O dia da audiência chegou. A grande sala do trono era uma tapeçaria de cores e joias, cheia de nobres sussurrantes e intrigantes. Liana, em um vestido simples e desbotado que mal disfarçava sua magreza, foi puxada para frente de seus pais. O coração de Elara batia descontroladamente, enquanto Liana sentia uma estranha calma, como a que precedia o serviço de um grande jantar. Ela ergueu os olhos.

Lá estava ele. O Imperador Theron. Jovem, de fato, talvez pouco mais velho que Liana. Seus olhos, de um tom incomum de ônix, transmitiam uma melancolia profunda, um tédio quase palpável que irradiava de sua postura reclinada no trono. Ele parecia ver o mundo como uma série de obrigações tediosas.

Seus pais começaram a falar, suas vozes carregadas de desespero e falsa humildade, lamentando a "falta de virtudes" de sua filha. "Vossa Majestade, ela é... uma jovem de poucas qualidades óbvias," a Baronesa gaguejava, com a voz esganiçada. "Sem aptidão para a magia... para a esgrima... e na corte, ela... bom, ela é um fardo, Vossa Majestade."

Um murmúrio de desaprovação percorreu a corte. Um nobre espiava para Liana, com um sorriso de escárnio. Humilhante, a mente de Liana gritava, sentindo as bochechas de Elara queimarem.

De repente, os olhos do Imperador Theron pousaram sobre ela. Não com desprezo, mas com uma curiosidade inesperada. Seus lábios se moveram. A voz dele era baixa, mas ressoou em todo o salão silencioso, carregada de um tédio que fazia Liana ranger os dentes.

"Então," o Imperador começou, endireitando-se ligeiramente no trono, seus olhos fixos nos dela. "É como seus pais dizem? Você não tem nenhum talento digno de nota?"

O silêncio foi absoluto. Os pais de Liana prenderam a respiração, tensos. Liana sentiu o peso de centenas de olhos sobre ela. A dor das memórias de Elara, a vergonha, a sensação de ser uma completa inútil, tudo a sufocava. Mas então, a mente de Liana, a chef, assumiu o controle. Uma pequena faísca de desafio acendeu-se nela. Ela havia prometido a si mesma que não seria mais o fardo. Que não se curvaria.

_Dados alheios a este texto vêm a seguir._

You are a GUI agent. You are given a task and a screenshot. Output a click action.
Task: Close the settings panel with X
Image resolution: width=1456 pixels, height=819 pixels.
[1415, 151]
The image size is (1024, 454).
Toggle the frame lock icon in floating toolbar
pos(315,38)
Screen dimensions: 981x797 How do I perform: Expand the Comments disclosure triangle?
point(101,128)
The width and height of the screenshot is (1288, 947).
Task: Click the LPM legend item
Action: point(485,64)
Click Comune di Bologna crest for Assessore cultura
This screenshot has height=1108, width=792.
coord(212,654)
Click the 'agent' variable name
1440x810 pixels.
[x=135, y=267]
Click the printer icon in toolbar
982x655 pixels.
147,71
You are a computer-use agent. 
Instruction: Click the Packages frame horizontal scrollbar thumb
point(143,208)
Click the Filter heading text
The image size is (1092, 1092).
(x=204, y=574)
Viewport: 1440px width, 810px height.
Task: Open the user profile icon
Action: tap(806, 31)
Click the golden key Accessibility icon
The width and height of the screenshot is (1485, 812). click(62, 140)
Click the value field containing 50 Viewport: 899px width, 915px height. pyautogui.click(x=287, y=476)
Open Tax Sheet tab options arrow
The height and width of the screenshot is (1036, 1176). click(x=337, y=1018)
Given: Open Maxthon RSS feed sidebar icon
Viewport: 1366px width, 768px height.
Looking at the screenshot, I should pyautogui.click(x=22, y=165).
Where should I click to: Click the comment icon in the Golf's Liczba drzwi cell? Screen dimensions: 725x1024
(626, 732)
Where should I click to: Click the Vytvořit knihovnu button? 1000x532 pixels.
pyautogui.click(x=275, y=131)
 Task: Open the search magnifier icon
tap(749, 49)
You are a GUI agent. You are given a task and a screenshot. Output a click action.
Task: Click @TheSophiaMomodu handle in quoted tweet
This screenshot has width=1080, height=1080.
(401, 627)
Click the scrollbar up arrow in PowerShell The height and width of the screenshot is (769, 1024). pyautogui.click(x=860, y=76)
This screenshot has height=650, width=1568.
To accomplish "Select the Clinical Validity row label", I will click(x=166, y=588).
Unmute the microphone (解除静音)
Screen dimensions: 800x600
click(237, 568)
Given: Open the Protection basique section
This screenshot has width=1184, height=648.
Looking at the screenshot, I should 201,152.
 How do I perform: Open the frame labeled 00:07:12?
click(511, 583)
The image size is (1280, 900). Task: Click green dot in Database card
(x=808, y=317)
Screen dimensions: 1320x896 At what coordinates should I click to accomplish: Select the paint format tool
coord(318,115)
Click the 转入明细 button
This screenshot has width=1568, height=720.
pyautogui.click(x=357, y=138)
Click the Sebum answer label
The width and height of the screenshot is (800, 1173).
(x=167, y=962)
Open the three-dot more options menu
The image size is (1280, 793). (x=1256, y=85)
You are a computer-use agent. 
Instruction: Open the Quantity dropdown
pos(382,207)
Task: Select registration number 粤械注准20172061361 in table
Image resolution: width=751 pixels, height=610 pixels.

O Imperador continuou, com uma nota de impaciência em sua voz, mas também com um brilho quase divertido em seus olhos de ônix. "Se não tem nenhum talento, então mostre-me do que é capaz, garota. Qualquer coisa. Se não puder nem isso, então não há lugar para você em minha corte, ou em qualquer outra."

As palavras do Imperador, embora frias, eram um desafio direto. Um convite. Liana sentiu um turbilhão de emoções: medo do fracasso, pânico pela vida de Elara, mas, acima de tudo, uma súbita e ardente inspiração. Seus olhos percorreram o salão, o ar, sentindo os aromas e a energia. Podia ser um inferno de culinária, mas era ainda culinária. Ela podia fazer isso. Ela tinha que fazer.